Israelische Streitkräfte dringen in Schule für Palästina-Flüchtlinge ein
Zusammenfassung
- Israelische Streitkräfte sind zum zweiten Mal innerhalb eines Monats gewaltsam in die Kalandia-Berufsschule der UNRWA in Ostjerusalem eingedrungen.
- Während des Einsatzes wurden Lehrkräfte und Schüler im laufenden Unterricht festgehalten, Gründe für das Eindringen wurden laut UNRWA nicht genannt.
- Die UNRWA verurteilt den Vorfall als Verletzung des internationalen Völkerrechts und fordert Israel zur Wahrung der Immunität von UNO-Einrichtungen auf.

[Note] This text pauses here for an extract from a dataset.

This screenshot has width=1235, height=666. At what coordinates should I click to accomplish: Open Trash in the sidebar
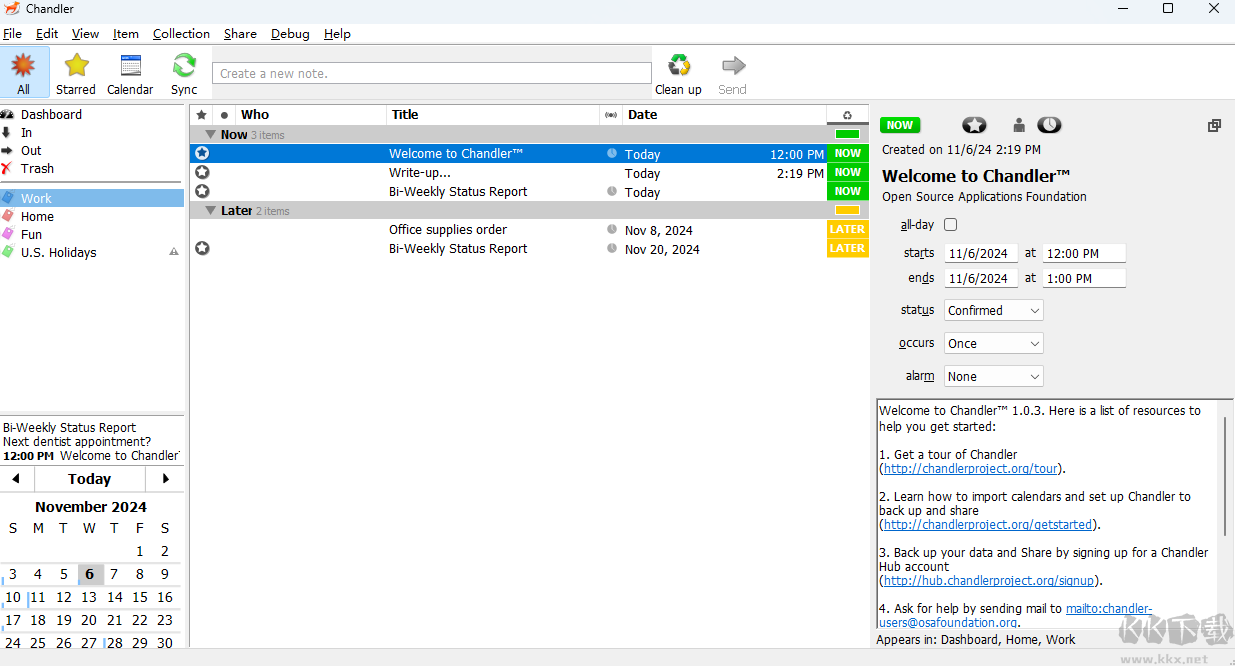click(37, 169)
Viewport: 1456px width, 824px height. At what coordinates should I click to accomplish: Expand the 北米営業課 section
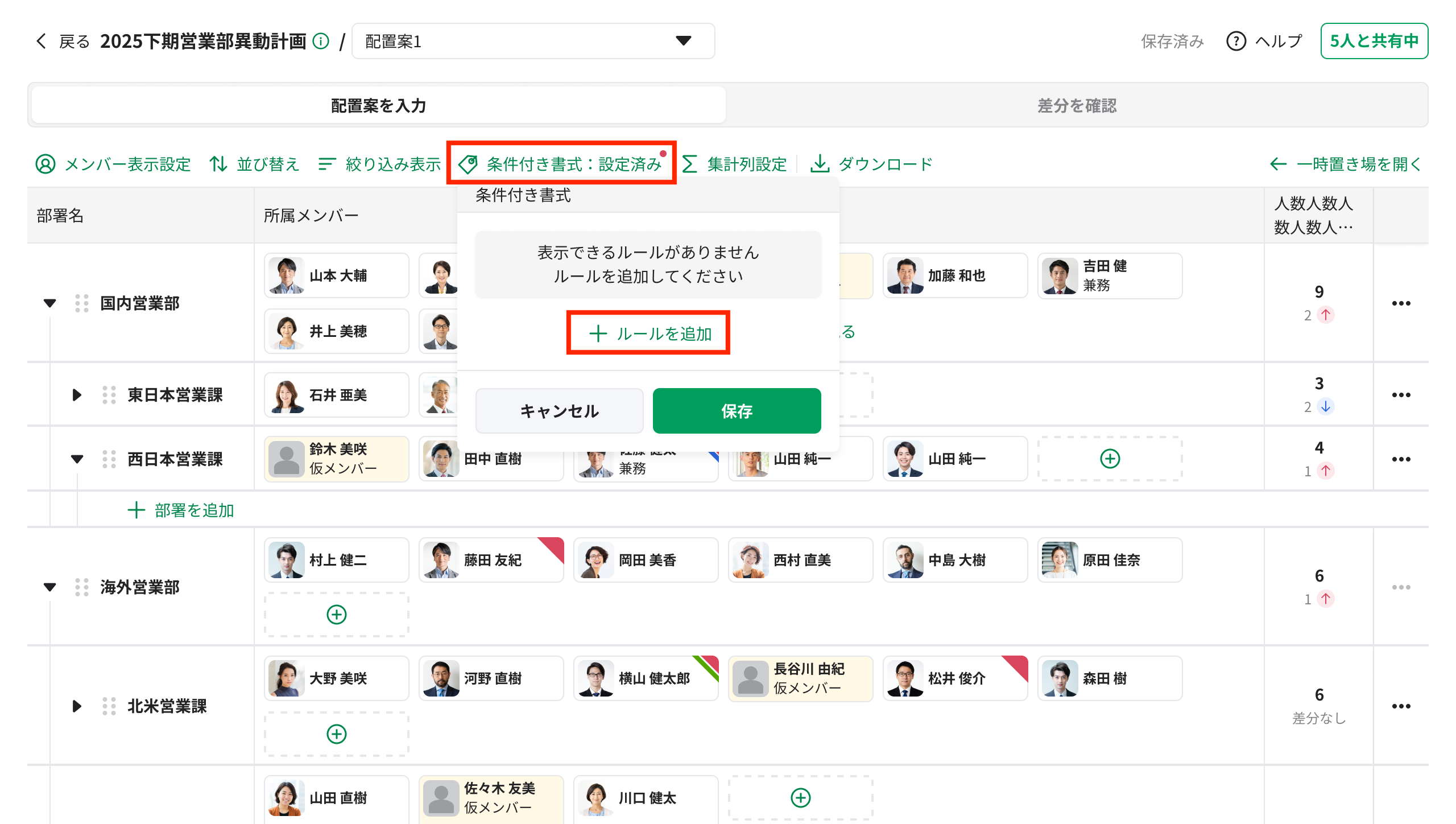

Zum zweiten Mal in weniger als einem Monat sind israelische Streitkräfte gewaltsam in die Kalandia-Berufsschule des Hilfswerks der Vereinten Nationen für Palästina-Flüchtlinge im Nahen Osten (UNRWA) in Ostjerusalem eingedrungen. Wie die Organisation am Dienstag in einer Aussendung mitteilte, wurden Lehrkräfte und Schüler während des Einsatzes in der Schule festgehalten. Die UNRWA verurteilt die Aktion scharf und ermahnt Israel zur Einhaltung des internationalen Völkerrechts.
Zum Zeitpunkt des unbefugten Eindringens befanden sich die Schüler und das Lehrpersonal der Berufsschule gerade im Unterricht. Alle Anwesenden wurden für die Dauer des Einsatzes vor Ort gefangen genommen. Laut Pressemitteilung wurden der UNRWA bisher aber keine Gründe für das unerlaubte Betreten des Ausbildungszentrums genannt. Der Organisation zufolge fotografierten Vertreter der Stadtverwaltung Jerusalems im Zuge des Einsatzes verschiedene Gebäude, Büroräume sowie Schulungsräume.
UNO-Hilfswerk: Israel verletzt Völkerrecht
Die sogenannte Kalandia-Berufsschule gilt als das älteste Berufsausbildungszentrum der UNRWA. In über sieben Jahrzehnten seien dort viele Tausende palästinensische Flüchtlinge für den regionalen Arbeitsmarkt ausgebildet worden, heißt es vom Hilfswerk. Als Einrichtung der Vereinten Nationen genieße das Ausbildungszentrum daher vollen Schutz und Immunität nach dem Völkerrecht. Demnach fordert die Organisation die israelischen Behörden jetzt auf, ihren rechtlichen Verpflichtungen nachzukommen und weitere Verletzungen der Immunität des Hilfswerks zu unterlassen.
„Israel ist verpflichtet, von jeglichen exekutiven, administrativen, gerichtlichen oder gesetzgeberischen Maßnahmen gegen das Eigentum und die Vermögenswerte der Vereinten Nationen und ihrer Einrichtungen in den besetzten palästinensischen Gebieten abzusehen.“ Maßnahmen wie etwa Durchsuchung, Beschlagnahme oder Enteignung seien daher per Gesetz ausdrücklich verboten, so die Organisation.